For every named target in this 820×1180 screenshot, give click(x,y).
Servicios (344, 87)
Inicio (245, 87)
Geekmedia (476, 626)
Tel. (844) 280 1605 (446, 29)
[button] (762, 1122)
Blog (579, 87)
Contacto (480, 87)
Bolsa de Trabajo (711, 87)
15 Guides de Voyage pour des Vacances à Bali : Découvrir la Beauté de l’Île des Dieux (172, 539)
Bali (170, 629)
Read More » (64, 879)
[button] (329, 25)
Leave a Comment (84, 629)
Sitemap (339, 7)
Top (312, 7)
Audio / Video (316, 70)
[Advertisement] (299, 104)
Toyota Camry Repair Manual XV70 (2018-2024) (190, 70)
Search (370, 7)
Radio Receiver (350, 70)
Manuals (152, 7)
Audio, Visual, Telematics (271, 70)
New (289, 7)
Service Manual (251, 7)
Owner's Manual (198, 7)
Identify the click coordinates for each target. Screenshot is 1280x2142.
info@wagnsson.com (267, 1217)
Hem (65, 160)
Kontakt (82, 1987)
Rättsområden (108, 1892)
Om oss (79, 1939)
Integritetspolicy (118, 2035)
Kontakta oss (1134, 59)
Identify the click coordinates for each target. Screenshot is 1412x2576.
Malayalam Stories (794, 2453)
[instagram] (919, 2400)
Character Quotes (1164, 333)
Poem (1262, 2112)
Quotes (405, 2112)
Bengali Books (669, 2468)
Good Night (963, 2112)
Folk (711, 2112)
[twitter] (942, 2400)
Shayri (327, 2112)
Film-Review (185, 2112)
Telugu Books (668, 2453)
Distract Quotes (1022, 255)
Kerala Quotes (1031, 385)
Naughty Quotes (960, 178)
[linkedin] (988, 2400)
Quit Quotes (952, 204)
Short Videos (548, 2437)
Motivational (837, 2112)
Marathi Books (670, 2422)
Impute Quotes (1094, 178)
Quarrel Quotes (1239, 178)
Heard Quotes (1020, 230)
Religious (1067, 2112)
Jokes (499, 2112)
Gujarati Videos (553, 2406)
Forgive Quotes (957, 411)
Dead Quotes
#####
- _The task_
From the first line to the last, return the data exactly.

- _Completed task_
For every named target in this 820×1180 screenshot, give click(x,y).
Servicios (344, 87)
Inicio (245, 87)
Geekmedia (476, 626)
Tel. (844) 280 1605 (446, 29)
[button] (762, 1122)
Blog (579, 87)
Contacto (480, 87)
Bolsa de Trabajo (711, 87)
15 Guides de Voyage pour des Vacances à Bali : Découvrir la Beauté de l’Île des Dieux (172, 539)
Bali (170, 629)
Read More » (64, 879)
[button] (329, 25)
Leave a Comment (84, 629)
Sitemap (339, 7)
Top (312, 7)
Audio / Video (316, 70)
[Advertisement] (299, 104)
Toyota Camry Repair Manual XV70 (2018-2024) (190, 70)
Search (370, 7)
Radio Receiver (350, 70)
Manuals (152, 7)
Audio, Visual, Telematics (271, 70)
New (289, 7)
Service Manual (251, 7)
Owner's Manual (198, 7)
Identify the click coordinates for each target. Screenshot is 1280x2142.
info@wagnsson.com (267, 1217)
Hem (65, 160)
Kontakt (82, 1987)
Rättsområden (108, 1892)
Om oss (79, 1939)
Integritetspolicy (118, 2035)
Kontakta oss (1134, 59)
Identify the click coordinates for each target. Screenshot is 1412x2576.
Malayalam Stories (794, 2453)
[instagram] (919, 2400)
Character Quotes (1164, 333)
Poem (1262, 2112)
Quotes (405, 2112)
Bengali Books (669, 2468)
Good Night (963, 2112)
Folk (711, 2112)
[twitter] (942, 2400)
Shayri (327, 2112)
Film-Review (185, 2112)
Telugu Books (668, 2453)
Distract Quotes (1022, 255)
Kerala Quotes (1031, 385)
Naughty Quotes (960, 178)
[linkedin] (988, 2400)
Quit Quotes (952, 204)
Short Videos (548, 2437)
Motivational (837, 2112)
Marathi Books (670, 2422)
Impute Quotes (1094, 178)
Quarrel Quotes (1239, 178)
Heard Quotes (1020, 230)
Religious (1067, 2112)
Jokes (499, 2112)
Gujarati Videos (553, 2406)
Forgive Quotes (957, 411)
Dead Quotes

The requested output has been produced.